50 anos da instituição dos Sínodos

Francisco está colocando a Igreja num estado permanente de missão, retomando o caminho conciliar e sinodal e repropondo com vigor para toda a Igreja a trajetória percorrida das conferências latino-americanas e particularmente a última de Aparecida. Por ocasião da celebração dos 50 anos da instituição do Sínodo, Francisco assim se expressa: “Estou convencido de que, numa Igreja sinodal, também o exercício do primado petrino poderá receber maior luz. O Papa não está sozinho, acima da Igreja; mas, dentro dela, como batizado entre batizados e, dentro do Colégio Episcopal, como bispo entre os bispos, chamado simultaneamente – como Sucessor do apóstolo Pedro – a guiar a Igreja de Roma que preside no amor a todas as Igrejas”.

Sinais concretos

Alguns fatos confirmam a importância que ele dá à sinodalidade na Igreja, o primeiro é a publicação da Constituição Apostólica “EPISCOPALIS COMMUNIO” sobre o Sínodo dos Bispos em que ele vai codificar a preparação e o próprio desenvolvimento da assembleia sinodal. O segundo é a convocação da Assembleia Eclesial da América Latina e do Caribe, em lugar de uma nova Conferência, pedido da presidência do CELAM que reuniria só bispos, experiência de sinodalidade e participação. E o terceiro fato foi a convocação da 16ª assembleia sinodal com o tema: "Por uma Igreja sinodal: comunhão, participação e missão", procurando fazer entender que isso é a essência, o DNA, a identidade própria da Igreja do século 21.

As púrpuras

Fundamental também na geopolítica eclesial de Francisco são as nomeações cardinalícias que subiram uma grande revolução e que expressam claramente o conceito de eclesiologia dele. Sabe-se que os critérios por ele adotados é a luta contra o clericalismo, carreirismo dentro da própria Igreja, colocando em evidência o testemunho de vida das pessoas, sua doação ao serviço da Igreja, dando voz aos pobres, às periferias e às igrejas jovens. Os exemplos concretos disso são Dom José Gregorio Rosa Chávez, bispo auxiliar de São Salvador; Dom Konrad Krajewski, seu esmoleiro, sublinhando ulteriormente a opção preferencial pelos pobres; e as recentes do franciscano Leonardo Ulrich Steiner, arcebispo de Manuas, colocando novamente no centro a Amazônia. E falando da Igreja de periferia, como não citar Filipe Neri António Sebastião do Rosário Ferrão, arcebispo metropolitano de Goa e Damião (Índia), pertencente à casta mais baixa entre as castas da Índia. E não última e menos importante púrpura é àquela dada à pequena Igreja da Mongólia na pessoa de Dom Giorgio Marengo, Missionário da Consolata, Prefeito Apostólico de Ulan-Batar.

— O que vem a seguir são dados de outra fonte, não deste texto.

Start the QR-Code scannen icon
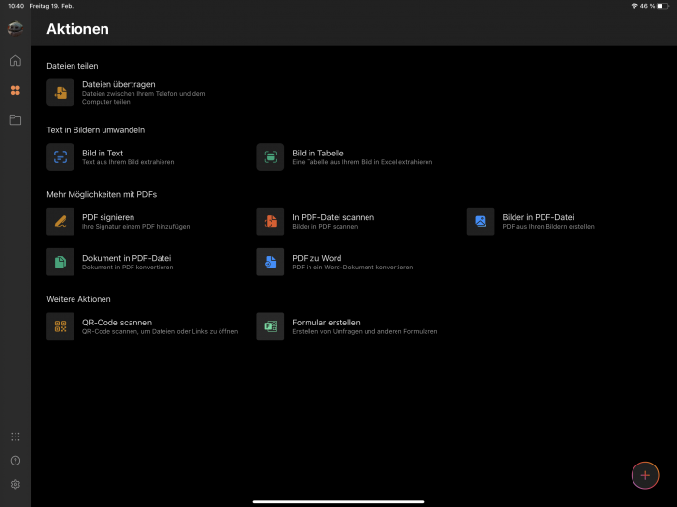[x=60, y=326]
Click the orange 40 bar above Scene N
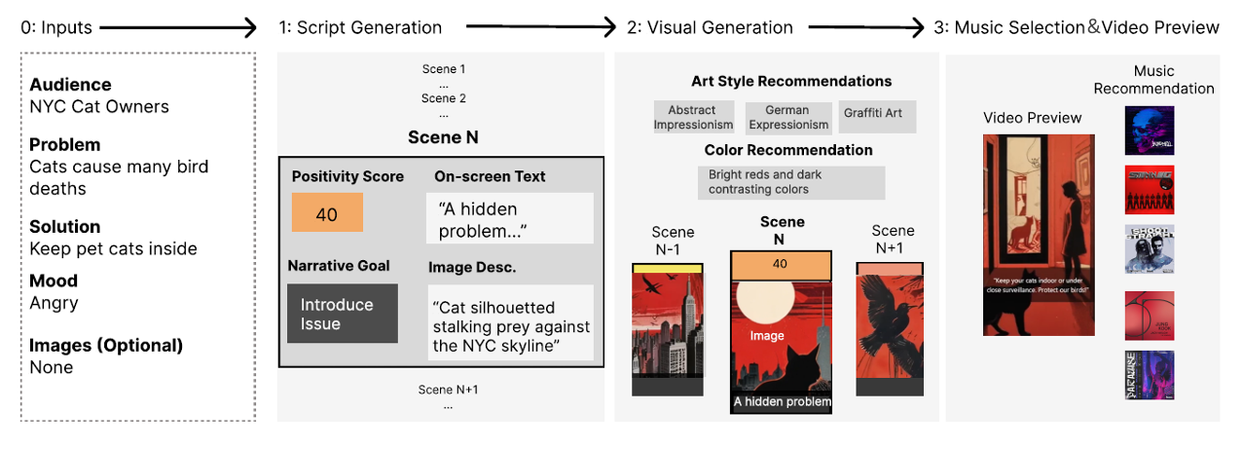The height and width of the screenshot is (450, 1243). [x=781, y=264]
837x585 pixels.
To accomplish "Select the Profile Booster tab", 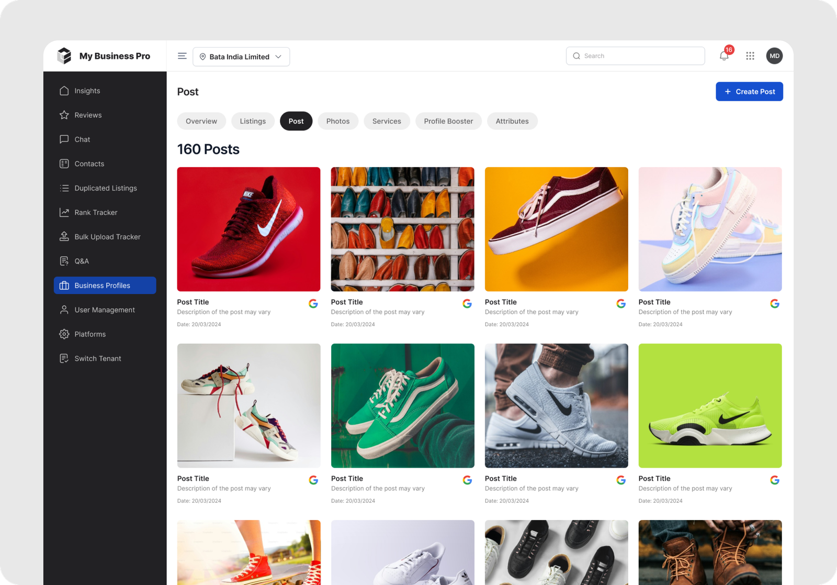I will pos(448,121).
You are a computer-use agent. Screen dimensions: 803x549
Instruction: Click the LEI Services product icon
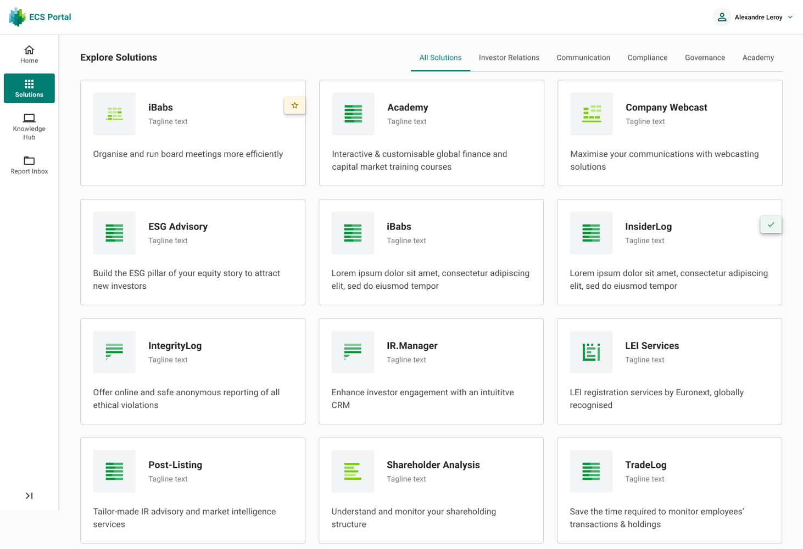pyautogui.click(x=591, y=352)
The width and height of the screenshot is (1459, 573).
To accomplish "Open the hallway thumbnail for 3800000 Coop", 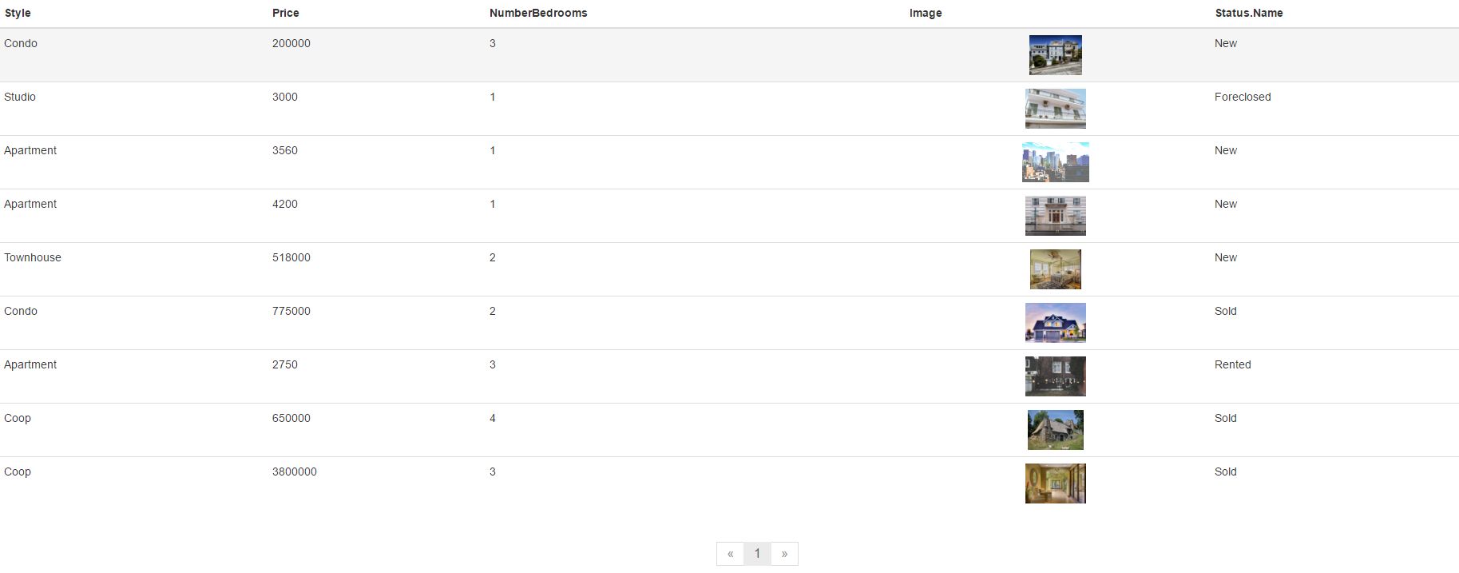I will [x=1055, y=483].
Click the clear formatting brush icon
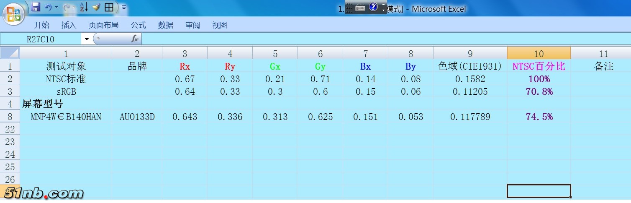This screenshot has height=203, width=631. [x=96, y=7]
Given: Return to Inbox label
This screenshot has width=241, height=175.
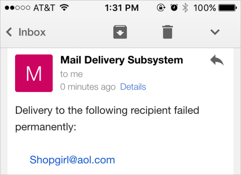Looking at the screenshot, I should [x=32, y=32].
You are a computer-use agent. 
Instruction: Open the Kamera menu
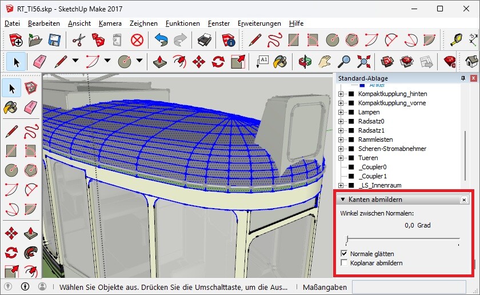tap(110, 23)
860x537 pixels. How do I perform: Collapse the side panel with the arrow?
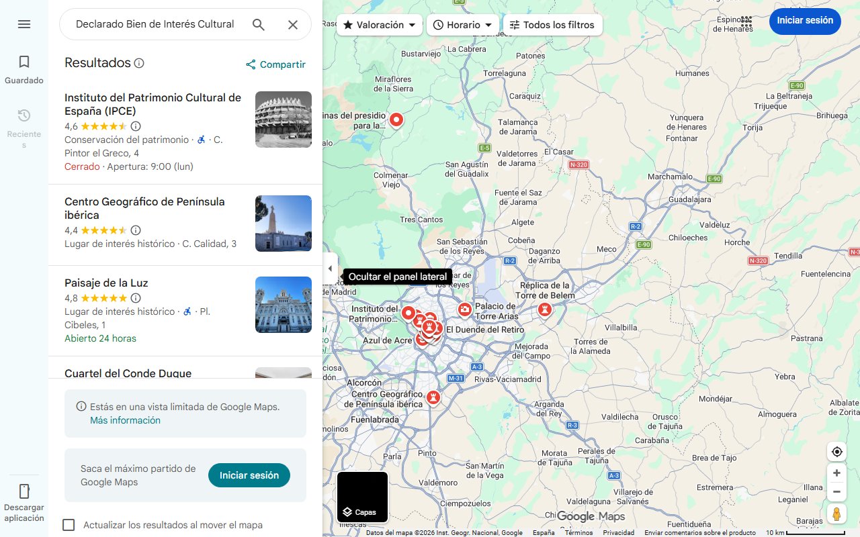tap(330, 268)
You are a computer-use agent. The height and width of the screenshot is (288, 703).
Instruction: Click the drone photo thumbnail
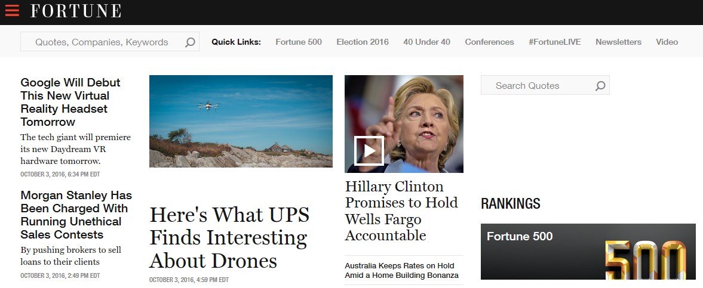241,122
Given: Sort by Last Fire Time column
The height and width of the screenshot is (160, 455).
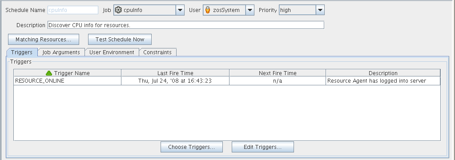Looking at the screenshot, I should [x=175, y=73].
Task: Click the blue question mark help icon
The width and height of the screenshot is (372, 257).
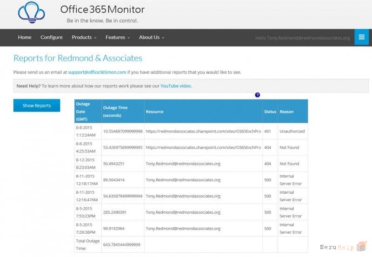Action: coord(257,95)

Um fato é evidente, mais uma vez ficaram de fora da geopolítica eclesial, sedes importantes como Turim, Veneza, e a própria Milão, à qual foi preferida à pequena e limítrofe sede de Como.

Mas a geopolítica eclesial necessita, porém de um passo ulterior, romper o clericalismo eclesial com púrpuras masculinas e femininas leigas, que sem precisar de panos exteriores possam dar concretamente visibilidade a uma Igreja sinodal e povo de Deus.

Gianfranco Graziola, imc, é diretor vice-presidente da ASAAC e assessor teológico.